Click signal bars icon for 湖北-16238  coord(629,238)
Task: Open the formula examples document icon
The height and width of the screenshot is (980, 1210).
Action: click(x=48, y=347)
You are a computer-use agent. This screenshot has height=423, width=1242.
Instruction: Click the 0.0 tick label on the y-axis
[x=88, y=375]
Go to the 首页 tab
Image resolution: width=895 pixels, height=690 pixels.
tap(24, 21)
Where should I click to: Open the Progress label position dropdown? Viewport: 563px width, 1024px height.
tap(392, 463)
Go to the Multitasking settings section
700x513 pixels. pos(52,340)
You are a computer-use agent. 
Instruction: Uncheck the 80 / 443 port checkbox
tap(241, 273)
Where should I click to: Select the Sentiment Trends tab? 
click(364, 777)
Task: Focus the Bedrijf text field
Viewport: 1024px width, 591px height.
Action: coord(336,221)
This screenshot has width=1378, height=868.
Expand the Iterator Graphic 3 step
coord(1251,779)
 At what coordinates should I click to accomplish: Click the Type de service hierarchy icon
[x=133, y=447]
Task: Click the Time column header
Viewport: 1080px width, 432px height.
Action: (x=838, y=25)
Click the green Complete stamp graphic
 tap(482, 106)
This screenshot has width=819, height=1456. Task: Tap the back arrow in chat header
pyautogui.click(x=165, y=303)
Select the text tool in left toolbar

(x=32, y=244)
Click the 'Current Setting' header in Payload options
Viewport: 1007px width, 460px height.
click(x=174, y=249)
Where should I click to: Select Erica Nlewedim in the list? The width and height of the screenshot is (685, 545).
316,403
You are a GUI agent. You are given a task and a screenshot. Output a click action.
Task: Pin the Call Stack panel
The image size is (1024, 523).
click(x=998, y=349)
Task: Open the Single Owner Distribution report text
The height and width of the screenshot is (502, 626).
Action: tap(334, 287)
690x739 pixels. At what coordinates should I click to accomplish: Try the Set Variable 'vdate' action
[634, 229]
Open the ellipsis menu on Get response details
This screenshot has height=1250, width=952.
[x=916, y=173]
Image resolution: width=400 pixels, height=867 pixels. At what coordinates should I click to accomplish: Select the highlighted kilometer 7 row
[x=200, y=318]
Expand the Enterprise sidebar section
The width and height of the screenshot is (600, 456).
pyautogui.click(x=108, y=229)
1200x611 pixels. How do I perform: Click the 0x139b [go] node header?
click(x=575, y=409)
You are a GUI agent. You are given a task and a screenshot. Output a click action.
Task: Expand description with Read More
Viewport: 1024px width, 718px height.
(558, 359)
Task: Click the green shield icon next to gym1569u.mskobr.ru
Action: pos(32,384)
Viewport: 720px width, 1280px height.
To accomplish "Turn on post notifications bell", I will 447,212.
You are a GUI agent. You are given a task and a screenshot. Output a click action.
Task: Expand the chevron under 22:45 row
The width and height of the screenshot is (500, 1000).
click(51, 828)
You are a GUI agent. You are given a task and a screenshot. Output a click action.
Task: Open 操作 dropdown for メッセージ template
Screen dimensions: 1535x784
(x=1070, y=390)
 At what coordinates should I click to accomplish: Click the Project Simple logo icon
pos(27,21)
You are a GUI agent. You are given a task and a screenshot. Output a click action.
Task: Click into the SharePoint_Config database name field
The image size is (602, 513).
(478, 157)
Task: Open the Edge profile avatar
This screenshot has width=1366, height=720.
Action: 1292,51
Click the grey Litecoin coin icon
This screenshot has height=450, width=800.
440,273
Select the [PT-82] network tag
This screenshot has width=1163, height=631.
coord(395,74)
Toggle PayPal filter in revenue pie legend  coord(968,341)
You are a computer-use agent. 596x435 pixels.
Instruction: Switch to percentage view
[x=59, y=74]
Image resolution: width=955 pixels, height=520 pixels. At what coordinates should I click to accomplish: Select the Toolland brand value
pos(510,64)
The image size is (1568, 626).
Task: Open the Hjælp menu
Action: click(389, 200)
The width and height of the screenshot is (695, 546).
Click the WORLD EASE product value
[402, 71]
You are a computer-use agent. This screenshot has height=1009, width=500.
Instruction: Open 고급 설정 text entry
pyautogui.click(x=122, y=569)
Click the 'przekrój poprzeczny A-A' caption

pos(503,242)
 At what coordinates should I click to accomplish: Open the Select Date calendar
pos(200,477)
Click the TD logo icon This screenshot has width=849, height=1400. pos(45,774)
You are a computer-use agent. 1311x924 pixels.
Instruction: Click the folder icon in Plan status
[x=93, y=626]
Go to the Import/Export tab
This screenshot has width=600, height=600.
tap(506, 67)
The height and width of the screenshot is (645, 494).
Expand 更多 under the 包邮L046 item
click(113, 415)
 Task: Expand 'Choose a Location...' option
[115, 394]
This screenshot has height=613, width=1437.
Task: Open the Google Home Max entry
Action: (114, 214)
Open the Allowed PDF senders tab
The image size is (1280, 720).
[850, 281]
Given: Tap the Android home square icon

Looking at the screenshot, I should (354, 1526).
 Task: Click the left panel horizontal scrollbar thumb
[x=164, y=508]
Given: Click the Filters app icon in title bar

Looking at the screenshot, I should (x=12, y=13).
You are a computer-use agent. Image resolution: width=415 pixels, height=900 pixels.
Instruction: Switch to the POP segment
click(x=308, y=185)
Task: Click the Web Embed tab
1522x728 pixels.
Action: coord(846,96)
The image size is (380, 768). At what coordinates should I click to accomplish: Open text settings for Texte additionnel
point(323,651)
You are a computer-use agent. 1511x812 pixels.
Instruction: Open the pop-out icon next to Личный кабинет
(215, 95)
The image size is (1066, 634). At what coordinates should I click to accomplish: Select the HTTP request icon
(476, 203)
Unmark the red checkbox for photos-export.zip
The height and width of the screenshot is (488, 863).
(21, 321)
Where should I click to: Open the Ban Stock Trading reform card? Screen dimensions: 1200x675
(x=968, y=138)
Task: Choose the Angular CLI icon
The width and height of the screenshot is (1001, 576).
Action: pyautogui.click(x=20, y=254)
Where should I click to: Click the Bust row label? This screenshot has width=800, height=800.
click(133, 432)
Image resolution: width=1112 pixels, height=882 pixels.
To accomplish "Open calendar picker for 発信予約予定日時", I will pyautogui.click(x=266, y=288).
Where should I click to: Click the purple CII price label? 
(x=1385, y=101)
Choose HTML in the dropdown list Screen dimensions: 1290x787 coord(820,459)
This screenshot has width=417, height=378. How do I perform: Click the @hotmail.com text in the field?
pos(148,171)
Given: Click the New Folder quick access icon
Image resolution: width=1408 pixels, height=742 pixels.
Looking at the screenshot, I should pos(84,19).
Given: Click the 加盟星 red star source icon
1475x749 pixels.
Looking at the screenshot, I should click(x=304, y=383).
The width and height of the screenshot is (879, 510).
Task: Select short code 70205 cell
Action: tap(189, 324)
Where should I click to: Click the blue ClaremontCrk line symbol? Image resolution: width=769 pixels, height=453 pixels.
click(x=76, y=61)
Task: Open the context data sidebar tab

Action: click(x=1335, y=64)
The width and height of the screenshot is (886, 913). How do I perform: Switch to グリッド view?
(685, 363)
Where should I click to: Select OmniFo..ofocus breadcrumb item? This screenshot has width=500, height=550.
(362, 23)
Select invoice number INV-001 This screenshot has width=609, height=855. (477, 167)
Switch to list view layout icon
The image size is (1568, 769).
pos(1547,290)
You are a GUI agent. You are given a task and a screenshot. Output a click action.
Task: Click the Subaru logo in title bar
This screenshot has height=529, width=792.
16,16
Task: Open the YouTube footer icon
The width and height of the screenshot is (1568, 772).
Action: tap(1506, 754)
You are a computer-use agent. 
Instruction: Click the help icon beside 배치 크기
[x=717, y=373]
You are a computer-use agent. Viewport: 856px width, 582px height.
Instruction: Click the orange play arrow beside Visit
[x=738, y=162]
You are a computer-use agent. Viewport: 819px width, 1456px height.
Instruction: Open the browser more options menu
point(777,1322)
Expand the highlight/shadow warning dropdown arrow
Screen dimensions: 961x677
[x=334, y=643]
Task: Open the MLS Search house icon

How to complete this task: Show each line in the entries that holds the string "computer".

Answer section:
You are a computer-use agent. This screenshot has height=423, width=1242.
You are a computer-use agent. 
You are a computer-use agent. 596x435 pixels.
You are a computer-use agent. This screenshot has height=1009, width=500.
You are a computer-use agent. 1311x924 pixels.
You are a computer-use agent. Image resolution: width=415 pixels, height=900 pixels.
You are a computer-use agent. 1511x812 pixels.
You are a computer-use agent. 
You are a computer-use agent. Viewport: 856px width, 582px height.
You are a computer-use agent. Viewport: 819px width, 1456px height.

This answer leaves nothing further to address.